Stored data entries
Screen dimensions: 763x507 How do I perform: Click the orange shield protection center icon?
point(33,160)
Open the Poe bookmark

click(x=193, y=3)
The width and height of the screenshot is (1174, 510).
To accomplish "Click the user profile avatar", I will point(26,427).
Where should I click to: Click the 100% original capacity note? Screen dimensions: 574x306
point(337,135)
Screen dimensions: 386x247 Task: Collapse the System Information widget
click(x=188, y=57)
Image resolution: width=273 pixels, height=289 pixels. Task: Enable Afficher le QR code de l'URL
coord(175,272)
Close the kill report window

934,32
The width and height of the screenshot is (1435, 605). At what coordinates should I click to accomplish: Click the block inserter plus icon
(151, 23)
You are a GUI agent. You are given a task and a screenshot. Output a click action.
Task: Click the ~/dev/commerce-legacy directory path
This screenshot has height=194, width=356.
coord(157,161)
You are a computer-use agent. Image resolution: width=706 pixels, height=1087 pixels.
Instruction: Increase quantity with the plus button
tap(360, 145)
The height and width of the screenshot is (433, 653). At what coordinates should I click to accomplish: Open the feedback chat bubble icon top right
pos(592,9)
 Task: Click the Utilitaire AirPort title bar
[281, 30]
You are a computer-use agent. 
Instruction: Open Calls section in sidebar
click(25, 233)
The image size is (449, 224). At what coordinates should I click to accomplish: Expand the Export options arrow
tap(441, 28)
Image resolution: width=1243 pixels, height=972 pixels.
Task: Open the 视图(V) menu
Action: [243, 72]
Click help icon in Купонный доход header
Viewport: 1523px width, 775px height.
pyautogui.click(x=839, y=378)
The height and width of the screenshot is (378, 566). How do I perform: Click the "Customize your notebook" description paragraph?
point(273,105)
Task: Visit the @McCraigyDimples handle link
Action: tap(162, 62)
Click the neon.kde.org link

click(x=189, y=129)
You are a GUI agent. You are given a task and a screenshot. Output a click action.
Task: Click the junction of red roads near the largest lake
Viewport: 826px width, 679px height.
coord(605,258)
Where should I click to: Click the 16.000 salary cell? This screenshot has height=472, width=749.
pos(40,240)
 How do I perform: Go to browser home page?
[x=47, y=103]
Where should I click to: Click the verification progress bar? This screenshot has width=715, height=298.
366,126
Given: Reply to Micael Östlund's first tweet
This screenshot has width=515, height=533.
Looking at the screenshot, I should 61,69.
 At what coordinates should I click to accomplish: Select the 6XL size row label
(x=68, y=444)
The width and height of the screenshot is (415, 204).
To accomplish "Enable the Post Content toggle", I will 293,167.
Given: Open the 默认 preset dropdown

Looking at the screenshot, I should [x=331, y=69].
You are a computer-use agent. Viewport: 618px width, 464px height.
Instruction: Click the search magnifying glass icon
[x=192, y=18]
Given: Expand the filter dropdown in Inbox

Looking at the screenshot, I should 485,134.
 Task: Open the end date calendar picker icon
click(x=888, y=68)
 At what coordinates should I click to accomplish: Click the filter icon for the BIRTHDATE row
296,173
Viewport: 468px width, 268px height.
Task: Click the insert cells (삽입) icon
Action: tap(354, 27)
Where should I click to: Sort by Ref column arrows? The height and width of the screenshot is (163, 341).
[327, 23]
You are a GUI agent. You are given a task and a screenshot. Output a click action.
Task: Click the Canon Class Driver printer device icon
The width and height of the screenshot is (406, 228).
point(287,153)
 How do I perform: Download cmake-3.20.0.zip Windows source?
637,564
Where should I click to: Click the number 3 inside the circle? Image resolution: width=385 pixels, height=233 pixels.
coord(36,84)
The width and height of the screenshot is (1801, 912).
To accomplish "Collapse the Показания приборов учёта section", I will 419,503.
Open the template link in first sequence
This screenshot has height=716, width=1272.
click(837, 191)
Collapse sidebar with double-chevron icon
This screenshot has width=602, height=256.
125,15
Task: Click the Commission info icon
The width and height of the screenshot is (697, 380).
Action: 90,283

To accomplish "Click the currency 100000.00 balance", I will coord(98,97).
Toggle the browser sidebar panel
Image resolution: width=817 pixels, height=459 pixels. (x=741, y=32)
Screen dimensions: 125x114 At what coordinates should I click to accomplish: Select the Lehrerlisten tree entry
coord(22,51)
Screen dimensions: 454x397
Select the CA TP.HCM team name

* [PROBLEM TO SOLVE]: Using the entries above, repeat only the lines from the one containing "Given: Open the 默认 preset dropdown" through the one containing "The width and height of the screenshot is (1801, 912).", end lines included.

* [OUTPUT FOR THIS EXERCISE]:
Given: Open the 默认 preset dropdown

Looking at the screenshot, I should [x=331, y=69].
You are a computer-use agent. Viewport: 618px width, 464px height.
Instruction: Click the search magnifying glass icon
[x=192, y=18]
Given: Expand the filter dropdown in Inbox

Looking at the screenshot, I should 485,134.
 Task: Open the end date calendar picker icon
click(x=888, y=68)
 At what coordinates should I click to accomplish: Click the filter icon for the BIRTHDATE row
296,173
Viewport: 468px width, 268px height.
Task: Click the insert cells (삽입) icon
Action: tap(354, 27)
Where should I click to: Sort by Ref column arrows? The height and width of the screenshot is (163, 341).
[327, 23]
You are a GUI agent. You are given a task and a screenshot. Output a click action.
Task: Click the Canon Class Driver printer device icon
The width and height of the screenshot is (406, 228).
point(287,153)
 How do I perform: Download cmake-3.20.0.zip Windows source?
637,564
Where should I click to: Click the number 3 inside the circle? Image resolution: width=385 pixels, height=233 pixels.
coord(36,84)
The width and height of the screenshot is (1801, 912).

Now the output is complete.